#### [What is being asked]
Quote the lines of the data below verbatim, beginning at the line that contains "The width and height of the screenshot is (336, 228)." and ending at the last line, both included, and excluding pictures.

#### [Extracted records]
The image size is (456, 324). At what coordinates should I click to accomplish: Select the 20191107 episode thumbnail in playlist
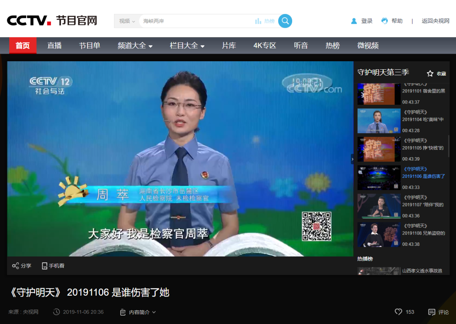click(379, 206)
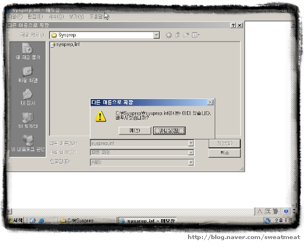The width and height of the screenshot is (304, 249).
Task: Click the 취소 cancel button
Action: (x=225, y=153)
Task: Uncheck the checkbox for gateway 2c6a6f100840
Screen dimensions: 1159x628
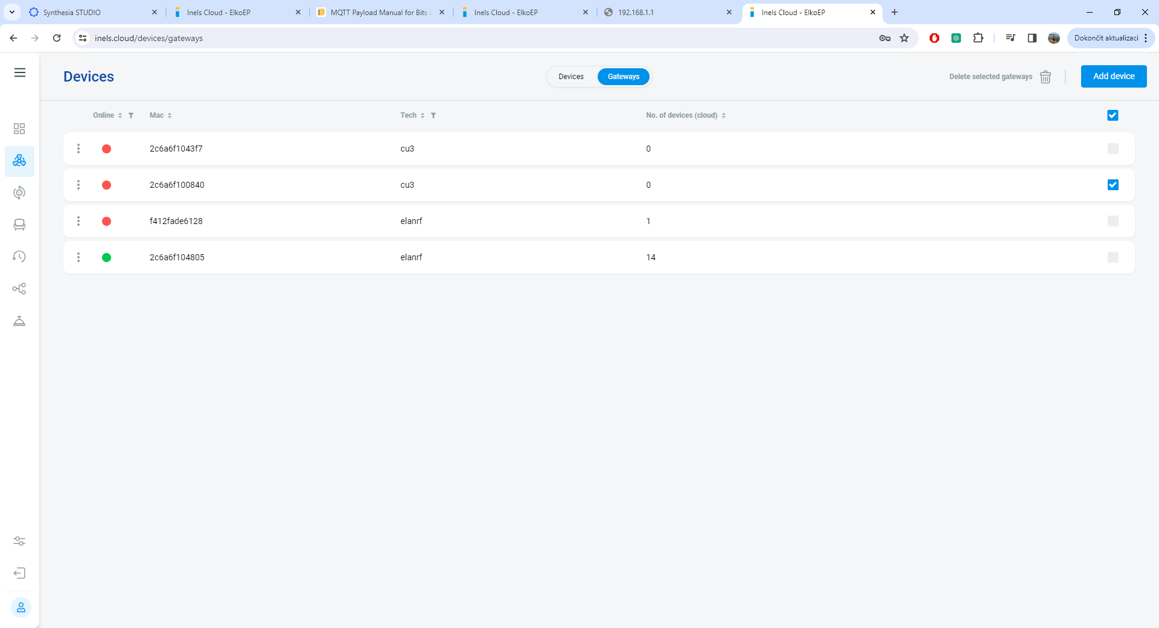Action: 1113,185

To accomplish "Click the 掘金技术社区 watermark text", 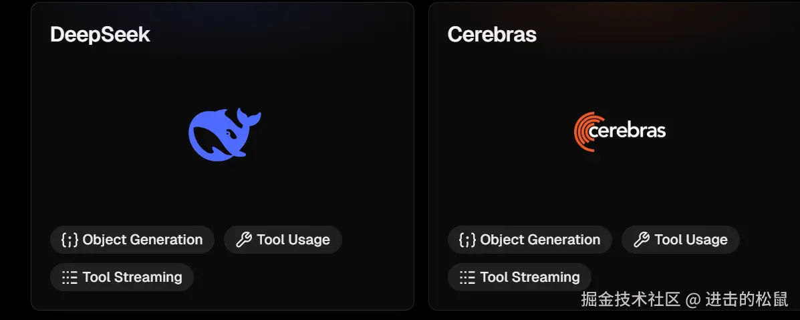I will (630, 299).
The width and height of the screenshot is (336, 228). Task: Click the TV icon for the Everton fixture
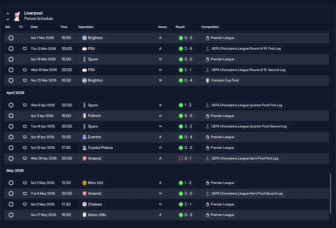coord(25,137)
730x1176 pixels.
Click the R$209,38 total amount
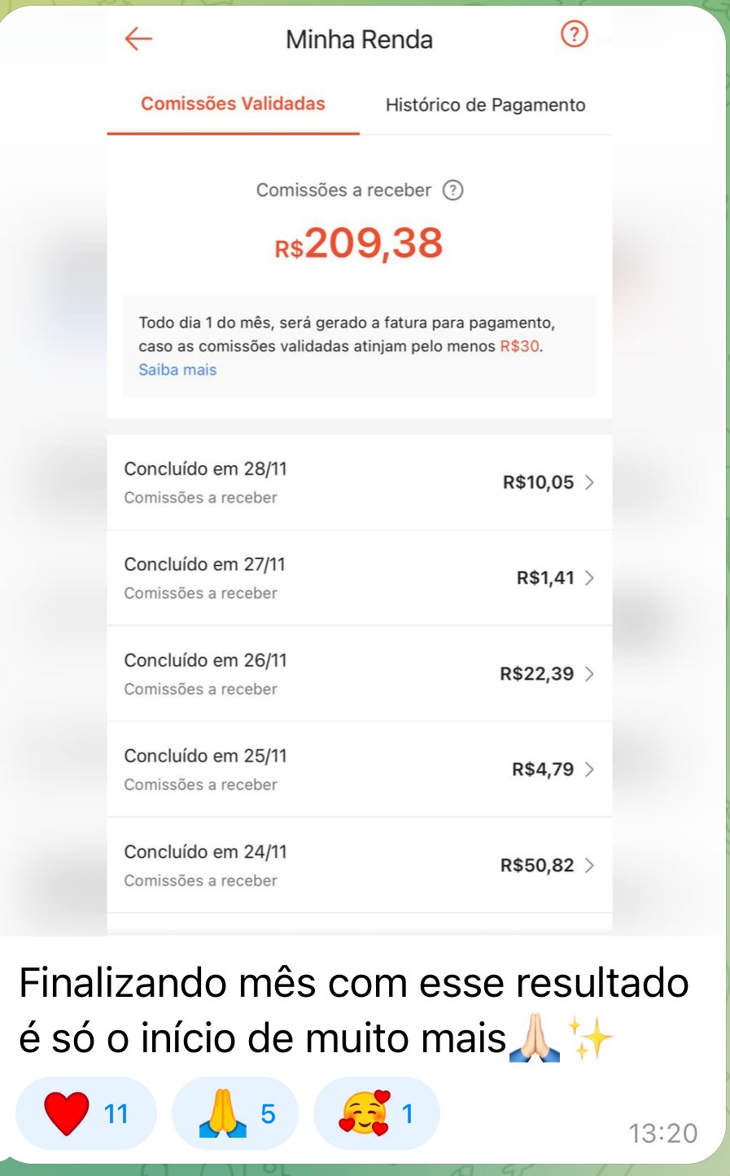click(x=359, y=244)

#### [Answer section]
The width and height of the screenshot is (336, 228). Task: Click the TV icon for the Everton fixture
coord(25,137)
730x1176 pixels.
Click the R$209,38 total amount
click(x=359, y=244)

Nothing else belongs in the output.